In order to print onto both sides in a duplex printing environment, the sheet gets inverted, thus making the previously trailing edge TE the new leading edge. Unfortunately, sheet cut errors often cause the leading and trailing edges to be non-parallel. This introduces improper skew error measurements if the leading edge sensors Si, So are used for skew measurements of the second side. Thus, contemporary systems provide side edge sensors E1, E2 in order to measure skew using a common side edge. While such a system only needs one leading edge sensor, with all the edge measurements (leading edge and side edge) being taken when the sheet first enters the nips 20, 30, the system is limited to open loop control. In other words, continuous or repeated monitoring and/or adjustment of sheet registration between the leading edge sensors Si, So and the delivery datum D (referred to as closed loop control) can not be performed. Alternative contemporary systems place the second side edge sensor E2 downstream of the nips 20, 30, but well before the datum D, which enables closed loop control.

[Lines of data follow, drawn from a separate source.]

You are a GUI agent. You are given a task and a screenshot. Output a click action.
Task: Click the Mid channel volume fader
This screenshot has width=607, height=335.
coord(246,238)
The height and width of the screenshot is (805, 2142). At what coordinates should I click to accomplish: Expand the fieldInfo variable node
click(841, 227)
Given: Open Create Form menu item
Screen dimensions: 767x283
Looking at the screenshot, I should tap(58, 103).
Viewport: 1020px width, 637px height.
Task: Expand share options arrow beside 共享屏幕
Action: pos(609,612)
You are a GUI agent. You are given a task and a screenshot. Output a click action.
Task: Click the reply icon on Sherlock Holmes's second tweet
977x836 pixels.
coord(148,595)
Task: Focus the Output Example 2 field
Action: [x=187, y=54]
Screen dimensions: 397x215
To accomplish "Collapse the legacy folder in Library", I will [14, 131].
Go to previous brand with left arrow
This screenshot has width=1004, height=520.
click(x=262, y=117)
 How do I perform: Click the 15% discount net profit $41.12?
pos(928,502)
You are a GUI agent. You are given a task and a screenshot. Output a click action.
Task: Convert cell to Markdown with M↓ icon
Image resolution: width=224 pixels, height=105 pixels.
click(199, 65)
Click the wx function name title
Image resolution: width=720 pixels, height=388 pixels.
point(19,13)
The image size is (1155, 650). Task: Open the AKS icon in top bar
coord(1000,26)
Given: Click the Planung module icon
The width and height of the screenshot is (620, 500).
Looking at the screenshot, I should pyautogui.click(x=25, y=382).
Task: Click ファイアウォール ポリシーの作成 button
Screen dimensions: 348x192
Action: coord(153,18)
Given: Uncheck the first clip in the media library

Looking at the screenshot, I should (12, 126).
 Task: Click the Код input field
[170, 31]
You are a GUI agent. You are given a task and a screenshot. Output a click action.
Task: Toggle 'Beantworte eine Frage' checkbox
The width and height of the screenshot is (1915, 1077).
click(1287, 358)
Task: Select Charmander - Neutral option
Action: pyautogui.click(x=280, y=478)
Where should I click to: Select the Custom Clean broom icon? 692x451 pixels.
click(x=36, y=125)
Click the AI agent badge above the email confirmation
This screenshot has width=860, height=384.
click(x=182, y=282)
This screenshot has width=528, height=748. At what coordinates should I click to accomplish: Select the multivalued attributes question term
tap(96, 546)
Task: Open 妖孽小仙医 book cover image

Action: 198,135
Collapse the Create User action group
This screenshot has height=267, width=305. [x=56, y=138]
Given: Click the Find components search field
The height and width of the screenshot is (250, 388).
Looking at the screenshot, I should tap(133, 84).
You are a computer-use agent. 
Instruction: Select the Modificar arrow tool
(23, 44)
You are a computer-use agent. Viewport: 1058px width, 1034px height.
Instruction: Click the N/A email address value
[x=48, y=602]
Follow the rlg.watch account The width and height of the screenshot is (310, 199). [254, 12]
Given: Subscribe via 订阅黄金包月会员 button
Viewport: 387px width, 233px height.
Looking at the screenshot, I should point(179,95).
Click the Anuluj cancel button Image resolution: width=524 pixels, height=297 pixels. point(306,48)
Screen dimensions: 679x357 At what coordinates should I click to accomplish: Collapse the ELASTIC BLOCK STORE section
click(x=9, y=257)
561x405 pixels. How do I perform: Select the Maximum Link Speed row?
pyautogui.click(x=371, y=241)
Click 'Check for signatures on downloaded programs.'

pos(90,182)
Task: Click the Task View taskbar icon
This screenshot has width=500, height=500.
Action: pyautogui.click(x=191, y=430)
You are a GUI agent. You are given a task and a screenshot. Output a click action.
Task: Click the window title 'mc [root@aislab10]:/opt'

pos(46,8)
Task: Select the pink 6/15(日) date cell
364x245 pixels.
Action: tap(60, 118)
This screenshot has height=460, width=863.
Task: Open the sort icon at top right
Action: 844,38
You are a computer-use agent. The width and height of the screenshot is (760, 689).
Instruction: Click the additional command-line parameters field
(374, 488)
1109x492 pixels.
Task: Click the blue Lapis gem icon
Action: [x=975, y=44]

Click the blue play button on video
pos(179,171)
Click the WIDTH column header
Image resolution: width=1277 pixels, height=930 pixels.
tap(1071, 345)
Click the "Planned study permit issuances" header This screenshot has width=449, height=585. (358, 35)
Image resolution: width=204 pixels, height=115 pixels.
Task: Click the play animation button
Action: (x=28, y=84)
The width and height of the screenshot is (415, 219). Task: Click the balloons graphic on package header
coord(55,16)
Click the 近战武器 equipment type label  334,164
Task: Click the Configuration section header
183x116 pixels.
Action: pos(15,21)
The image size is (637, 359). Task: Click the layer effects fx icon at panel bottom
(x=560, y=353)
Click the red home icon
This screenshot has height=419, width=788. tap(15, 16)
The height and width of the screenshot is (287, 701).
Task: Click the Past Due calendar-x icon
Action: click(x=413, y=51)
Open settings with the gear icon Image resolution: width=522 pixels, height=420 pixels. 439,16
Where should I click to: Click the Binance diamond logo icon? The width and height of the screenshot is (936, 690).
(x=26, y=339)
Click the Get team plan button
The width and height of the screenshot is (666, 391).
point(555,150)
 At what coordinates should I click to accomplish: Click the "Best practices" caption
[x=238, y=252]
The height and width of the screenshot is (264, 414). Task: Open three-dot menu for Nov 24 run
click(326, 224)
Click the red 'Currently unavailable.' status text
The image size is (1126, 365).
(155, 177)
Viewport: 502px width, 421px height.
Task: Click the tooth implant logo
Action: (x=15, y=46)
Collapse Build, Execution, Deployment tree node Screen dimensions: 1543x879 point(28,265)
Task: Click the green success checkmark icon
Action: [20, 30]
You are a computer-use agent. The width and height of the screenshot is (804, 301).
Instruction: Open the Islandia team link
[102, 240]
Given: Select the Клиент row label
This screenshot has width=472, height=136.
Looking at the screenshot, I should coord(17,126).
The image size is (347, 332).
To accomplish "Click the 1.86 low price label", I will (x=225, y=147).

However, positioning the second side edge sensor E2 downstream of the nips 20, 30 has the disadvantage that skew control can not start until the edge of the sheet reaches the downstream sensor E2. This delays or does not leave very much time or distance to make corrections before the sheet reaches the datum D. While two leading edge sensors Si, So can once again be used to measure initial skew, the above noted errors in a duplex environment limit the effectiveness of such a system. Also, this increases the number of required sensors, which increases production and maintenance costs.
Accordingly, it would be desirable to provide a method, system, and printmaking device for accurately registering a sheet in a media handling assembly, which overcomes the shortcoming of the prior art.